═════ TEXTE ═════
5Un autre phénomène est celui de l’apparition des capitulaires, sous la première et la deuxième race, et de leur disparition sous la troisième race. Les capitulaires étaient des lois faites par les assemblées de la nation, c’est-à-dire les assemblées des seigneurs et des évêques. Leur objet principal fut d’organiser le clergé en voie de formation. Mais très vite la mise en place de l’ordre féodal jusque dans le gouvernement des biens du clergé, la séparation des ecclésiastiques du reste de la société, enfin la réception des canons établis par les conciles et des décrétales des papes rendirent les capitulaires inutiles, les rois étant devenus incapables de faire observer leurs lois. Plusieurs capitulaires, ajoutés à la loi des Lombards, à la loi salique ou à la loi des Bavarois, portaient sur le gouvernement civil et venaient modifier ou expliquer les lois personnelles d’une nation particulière. La plus grande partie des capitulaires avait rapport au gouvernement ecclésiastique, une moindre part au gouvernement politique ou économique, moins encore au gouvernement civil. Ce furent pourtant ces dispositions civiles ajoutées aux lois personnelles de telle ou telle nation qui furent retenues, tandis que l’on négligeait le corps même des capitulaires. Les capitulaires apparaissent donc comme un phénomène juridique éphémère, dont les siècles suivants ne connaissent qu’une trace déformée. Mais, quant à la réalité du droit, les capitulaires régissant les affaires civiles comme les lois personnelles des nations barbares sont en fait remplacés par le droit féodal décidé par les seigneurs, partout où le droit romain ne l’emporte pas. Ce que Montesquieu nous dit des capitulaires a surtout pour fonction de souligner le rôle déterminant de la féodalité dans cette révolution qui produit l’effacement des lois barbares et du droit romain. Les capitulaires, édictés sous l’autorité des rois, n’ont guère d’effets durables. Les rapports de féodalité sont, pour l’essentiel, la source du droit médiéval.
6Un troisième phénomène consiste dans la disparition des lois au profit des coutumes. Après Charlemagne, l’usage de l’écriture régressa partout en Occident ; moins en Italie où la présence des papes, des empereurs grecs et des républiques marchandes conserva l’écriture et, avec elle, le droit romain. Mais, en France et en Allemagne, les lois barbares écrites, le droit romain et les capitulaires disparurent par les progrès que fit l’ignorance de l’écriture. Les lois des Wisigoths subirent le même sort en Espagne. À la place des lois se formèrent des coutumes. Selon les contrées, cette révolution qui entraîne le remplacement de la loi par la coutume correspond à des situations particulières fort différentes. Toutefois, ce qui est commun, c’est le retour à une définition du droit par les « usages non écrits12 ». Au lieu que ces usages soient antérieurs à toute loi et donc radicalement distincts du droit tel qu’il s’est d’abord constitué à Rome et dans les cités grecques, il s’agit maintenant d’usages qui viennent après la loi et qui sont en somme des lois dégradées en usage non écrits.
═════ DONNÉES FOURNIES ═════
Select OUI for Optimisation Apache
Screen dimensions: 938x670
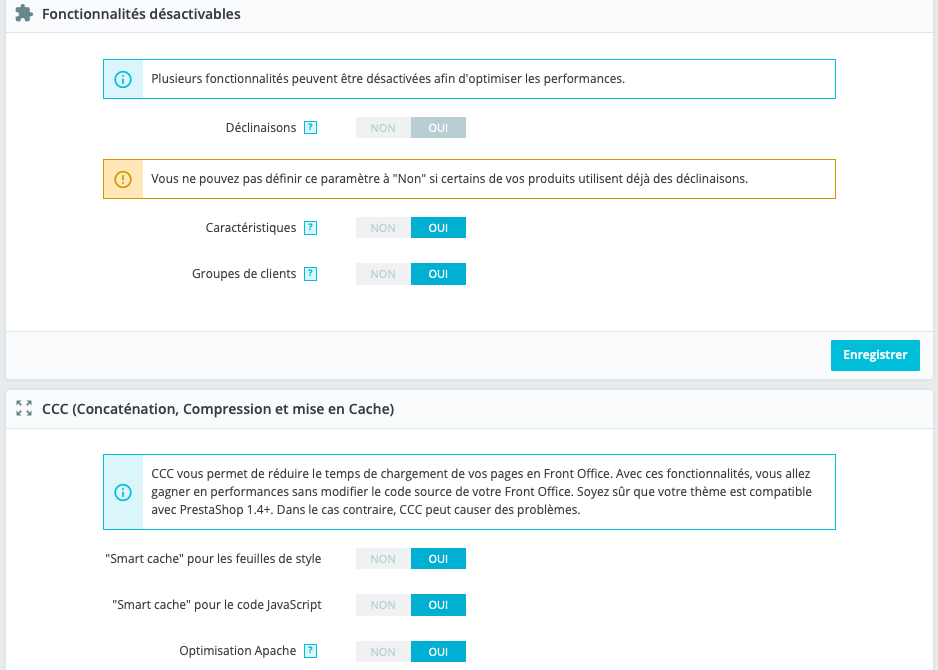438,651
═════
→ **EXERCICES**
[1] Répondez à ces questions d’après le texte, une réponse par ligne :
(a) De qui se composaient les assemblées de la nation qui faisaient les capitulaires ?
(b) Quel fut l’objet principal des capitulaires ?
(c) Dans quel pays les lois des Wisigoths disparurent-elles ?
[2] D’après le texte, pourquoi l’écriture et le droit romain se sont-ils mieux conservés en Italie qu’ailleurs en Occident après Charlemagne ? Répondez en une à trois phrases.
[3] Ces affirmations sont-elles conformes au texte ? Répondez par oui ou non et citez les mots du texte qui le montrent.
(a) La plus grande partie des capitulaires concernait le gouvernement civil.
(b) En France et en Allemagne, le droit romain a disparu.
(c) Les capitulaires ont eu des effets durables.

→ **CORRIGÉS**
[1]
(a) Des seigneurs et des évêques.
(b) Organiser le clergé en voie de formation.
(c) En Espagne.

[2] En Italie, la présence des papes, des empereurs grecs et des républiques marchandes a conservé l’écriture. Avec l’écriture, le droit romain s’est lui aussi maintenu.

[3]
(a) Non : « La plus grande partie des capitulaires avait rapport au gouvernement ecclésiastique ».
(b) Oui : « en France et en Allemagne, les lois barbares écrites, le droit romain et les capitulaires disparurent ».
(c) Non : « Les capitulaires, édictés sous l’autorité des rois, n’ont guère d’effets durables. »